■ PROBLEM TO WORK ON: Could you reproduce every record below exactly as it stands?

━━━━━━━━━━━━━━━━

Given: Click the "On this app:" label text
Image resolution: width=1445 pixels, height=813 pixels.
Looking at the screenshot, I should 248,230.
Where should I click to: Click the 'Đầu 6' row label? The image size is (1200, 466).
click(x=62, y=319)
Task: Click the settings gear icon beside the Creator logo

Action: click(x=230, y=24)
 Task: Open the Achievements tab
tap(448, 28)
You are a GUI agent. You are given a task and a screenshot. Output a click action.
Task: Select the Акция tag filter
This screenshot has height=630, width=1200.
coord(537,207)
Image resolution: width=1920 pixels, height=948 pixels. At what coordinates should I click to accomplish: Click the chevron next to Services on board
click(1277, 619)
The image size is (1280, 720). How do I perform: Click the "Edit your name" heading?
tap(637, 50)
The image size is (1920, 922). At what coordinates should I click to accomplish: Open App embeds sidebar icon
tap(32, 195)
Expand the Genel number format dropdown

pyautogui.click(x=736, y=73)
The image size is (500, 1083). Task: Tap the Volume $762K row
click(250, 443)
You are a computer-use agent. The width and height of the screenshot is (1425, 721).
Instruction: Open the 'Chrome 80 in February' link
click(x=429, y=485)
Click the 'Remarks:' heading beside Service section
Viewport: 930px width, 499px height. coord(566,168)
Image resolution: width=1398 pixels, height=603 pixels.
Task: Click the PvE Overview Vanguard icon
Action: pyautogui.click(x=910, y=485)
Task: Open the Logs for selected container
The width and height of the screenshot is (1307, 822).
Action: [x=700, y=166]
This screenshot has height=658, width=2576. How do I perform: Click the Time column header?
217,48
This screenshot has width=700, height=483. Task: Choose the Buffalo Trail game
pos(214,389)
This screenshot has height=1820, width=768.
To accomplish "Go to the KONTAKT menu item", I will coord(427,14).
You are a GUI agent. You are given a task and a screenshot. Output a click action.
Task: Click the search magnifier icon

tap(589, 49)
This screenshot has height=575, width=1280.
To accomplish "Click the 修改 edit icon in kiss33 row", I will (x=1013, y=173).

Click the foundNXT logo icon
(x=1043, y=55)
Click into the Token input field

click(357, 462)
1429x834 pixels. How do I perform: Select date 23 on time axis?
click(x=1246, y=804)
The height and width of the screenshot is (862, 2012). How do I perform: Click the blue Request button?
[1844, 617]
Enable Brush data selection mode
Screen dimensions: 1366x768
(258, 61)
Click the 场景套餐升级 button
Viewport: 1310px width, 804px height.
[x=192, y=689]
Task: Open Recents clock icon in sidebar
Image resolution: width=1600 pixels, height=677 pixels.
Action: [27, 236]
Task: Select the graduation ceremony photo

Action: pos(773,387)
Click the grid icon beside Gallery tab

━━━━━━━━━━━━━━━━

■ RESULT OF THE EXERCISE:
Given: Click the "On this app:" label text
Image resolution: width=1445 pixels, height=813 pixels.
Looking at the screenshot, I should 248,230.
Where should I click to: Click the 'Đầu 6' row label? The image size is (1200, 466).
click(x=62, y=319)
Task: Click the settings gear icon beside the Creator logo

Action: click(x=230, y=24)
 Task: Open the Achievements tab
tap(448, 28)
You are a GUI agent. You are given a task and a screenshot. Output a click action.
Task: Select the Акция tag filter
This screenshot has height=630, width=1200.
coord(537,207)
Image resolution: width=1920 pixels, height=948 pixels. At what coordinates should I click to accomplish: Click the chevron next to Services on board
click(1277, 619)
The image size is (1280, 720). How do I perform: Click the "Edit your name" heading?
tap(637, 50)
The image size is (1920, 922). At what coordinates should I click to accomplish: Open App embeds sidebar icon
tap(32, 195)
Expand the Genel number format dropdown

pyautogui.click(x=736, y=73)
The image size is (500, 1083). Task: Tap the Volume $762K row
click(250, 443)
You are a computer-use agent. The width and height of the screenshot is (1425, 721).
Instruction: Open the 'Chrome 80 in February' link
click(x=429, y=485)
Click the 'Remarks:' heading beside Service section
Viewport: 930px width, 499px height. coord(566,168)
Image resolution: width=1398 pixels, height=603 pixels.
Task: Click the PvE Overview Vanguard icon
Action: pyautogui.click(x=910, y=485)
Task: Open the Logs for selected container
The width and height of the screenshot is (1307, 822).
Action: [x=700, y=166]
This screenshot has height=658, width=2576. How do I perform: Click the Time column header?
217,48
This screenshot has width=700, height=483. Task: Choose the Buffalo Trail game
pos(214,389)
This screenshot has height=1820, width=768.
To accomplish "Go to the KONTAKT menu item", I will coord(427,14).
You are a GUI agent. You are given a task and a screenshot. Output a click action.
Task: Click the search magnifier icon

tap(589, 49)
This screenshot has height=575, width=1280.
To accomplish "Click the 修改 edit icon in kiss33 row", I will (x=1013, y=173).

Click the foundNXT logo icon
(x=1043, y=55)
Click into the Token input field

click(357, 462)
1429x834 pixels. How do I perform: Select date 23 on time axis?
click(x=1246, y=804)
The height and width of the screenshot is (862, 2012). How do I perform: Click the blue Request button?
[1844, 617]
Enable Brush data selection mode
Screen dimensions: 1366x768
(258, 61)
Click the 场景套餐升级 button
Viewport: 1310px width, 804px height.
[x=192, y=689]
Task: Open Recents clock icon in sidebar
Image resolution: width=1600 pixels, height=677 pixels.
Action: [27, 236]
Task: Select the graduation ceremony photo

Action: pos(773,387)
Click the grid icon beside Gallery tab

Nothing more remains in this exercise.